Nearly 1,000 people gathered on the steps and lawn of the state Capitol on Wednesday to decry attempts to change the law passed by voters in 2008 that allows for the use of medical marijuana. With the distinct aroma of marijuana in the air and signs declaring, “Let My People Grow,” and “Fight Criminals, not Sick People,” the gathering was one part Hash Bash and one part protest rally. Speaker after speaker decried a Court of Appeals ruling that said medical marijuana dispensaries are illegal and the subsequent raids on dispensaries. They lashed out at the Legislature and Attorney General Bill Schuette for bills that would make the law more restrictive. About 63% of voters approved the law.

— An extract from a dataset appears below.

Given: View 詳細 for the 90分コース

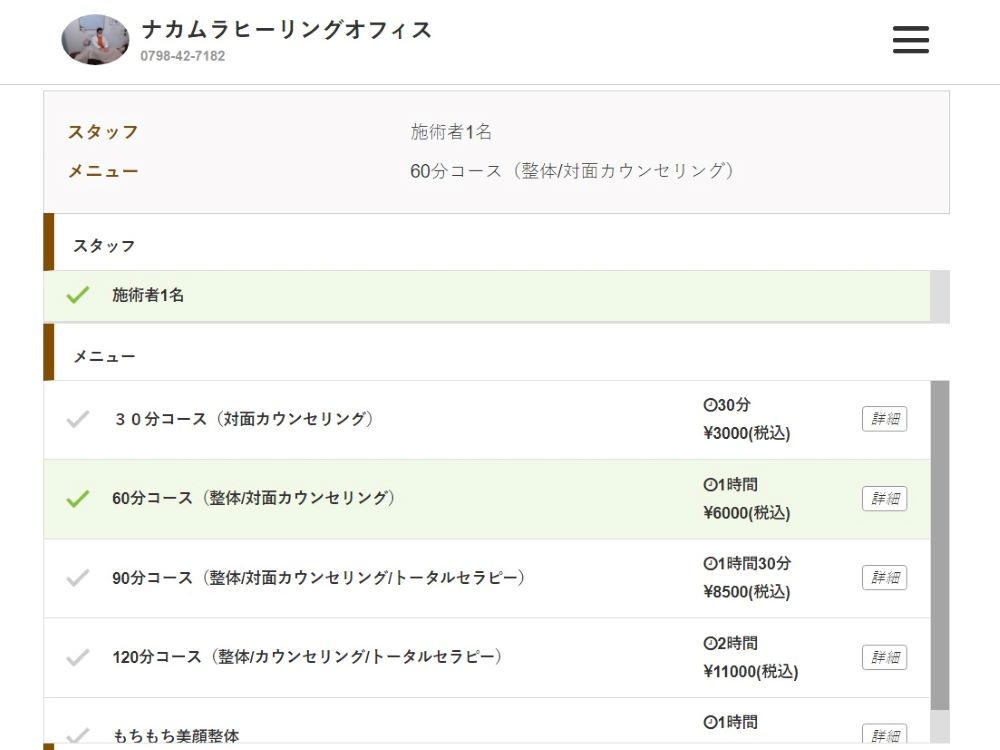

Six legislators said last month they would introduce bills that would prohibit felons from becoming caregivers, clarify what is a debilitating condition, prohibit dispensaries within 500 feet of a church, school or day care center and require a full physician workup — including medical histories — before a doctor can certify someone as a medical marijuana user. “If we can get enough letters sent, maybe we can stop some of those bills,” said Corey Thomason, 62, of Three Rivers.
He’s a certified medical marijuana user because he has hepatitis C. He’s also a caregiver for one other medical marijuana user, meaning he can grow marijuana and provide it to that person. “The ballot issue was meant to show the feelings of the people,” said Chris Chiles, who is on the board of directors for Students for Sensible Drug Policy. “We don’t need games or silly bureaucracy.” Chiles is organizing a petition drive to repeal an ordinance in Kalamazoo that prohibits medical marijuana dispensaries.